General Ne Win in his speech of October 8, 1982 mentioned that, “The Union Citizenship Act, 1948. This Act was promulgated on 4 January 1948, as Act No. 66. The Second Act was the Union Citizenship (Election) Act, 1948. This Act was promulgated on 3 May 1948, as Act No. 26. The aim of the first Act was first to define citizens and their rights. The Aim of the Union Citizenship (Election) Act was to solve the problem of immigrants I had mentioned. These people were already in Burma when we regained independence and they were to elect for Burmese citizenship if they so desired.”

Ne Win, who is neither purely Chinese blood nor Burmese Blood, told in his speech that, “Racially, only pure-blooded nationals will be called citizens and made it very clearly that these ‘tayoke’ and ‘kalars’ cannot be entrusted with any important positions in Burmese officialdom.”

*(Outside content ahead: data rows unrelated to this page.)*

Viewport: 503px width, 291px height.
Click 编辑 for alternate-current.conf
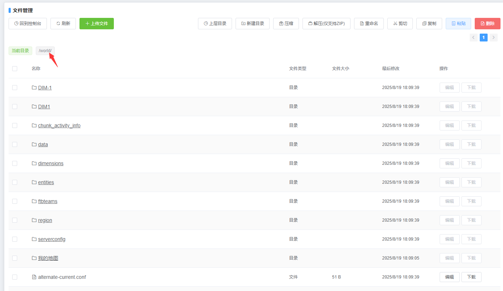pyautogui.click(x=449, y=277)
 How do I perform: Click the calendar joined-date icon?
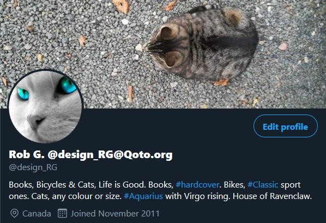(x=62, y=213)

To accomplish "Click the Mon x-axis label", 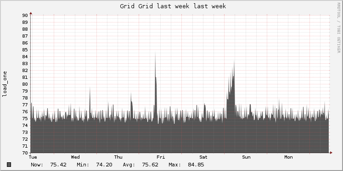I will [288, 157].
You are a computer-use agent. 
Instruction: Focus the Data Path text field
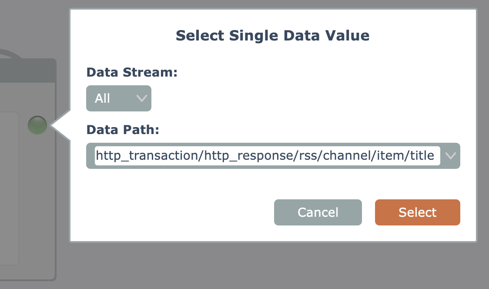267,155
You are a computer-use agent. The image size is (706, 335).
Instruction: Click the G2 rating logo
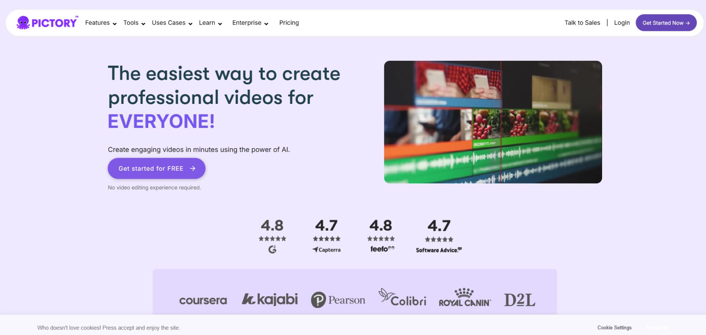272,250
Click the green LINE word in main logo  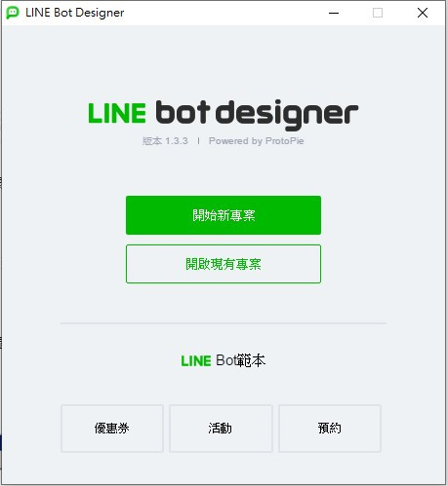117,113
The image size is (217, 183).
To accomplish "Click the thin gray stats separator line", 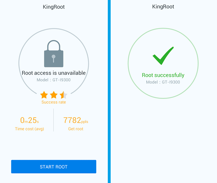I will tap(54, 120).
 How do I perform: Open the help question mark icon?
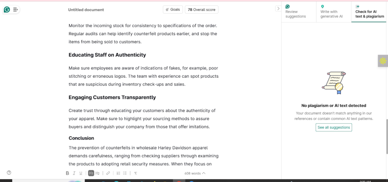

Although Ne Win targeted to the Rohingyas but emphasized on the Section 5 of the Union Citizenship Act, which was not related to Rohingyas. Under the section 5 of the Union Citizenship Act, “persons born after the Constitution had come into force were to be citizens of Burma (a) if born in the Union of Burma of parents one of whom is a Union citizen: where the father is a citizen of a foreign country, that person is to make a declaration within one year after reaching the age of majority that he renounced the foreign citizenship and elected to remain as a Union citizen. If he or she did not make such a declaration he or she cease to be a Union citizen at the end of that year; (b) if born outside of the Union of Burma of a Union Citizen father but had registered his birth in the prescribed manner and within the prescribed period at a respective Consulate of the Union; (c) born outside of the Union of Burma of a parent serving as a Government servant: where one of the parents is a foreigner he or she is to make a declaration within one year of having attained the age of majority renouncing foreign citizenship and electing to remain a Union citizen. If he or she failed to do so he or she is to cease to be a Union citizen at the end of that year.”

Ne Win completed this law with the help of Dr. Maung Maung before October 1982. This law was approved and passed by the third session of the Third Pyithu Hluttaw and promulgated by the Chairman of the Council of State, on 15 October 1982.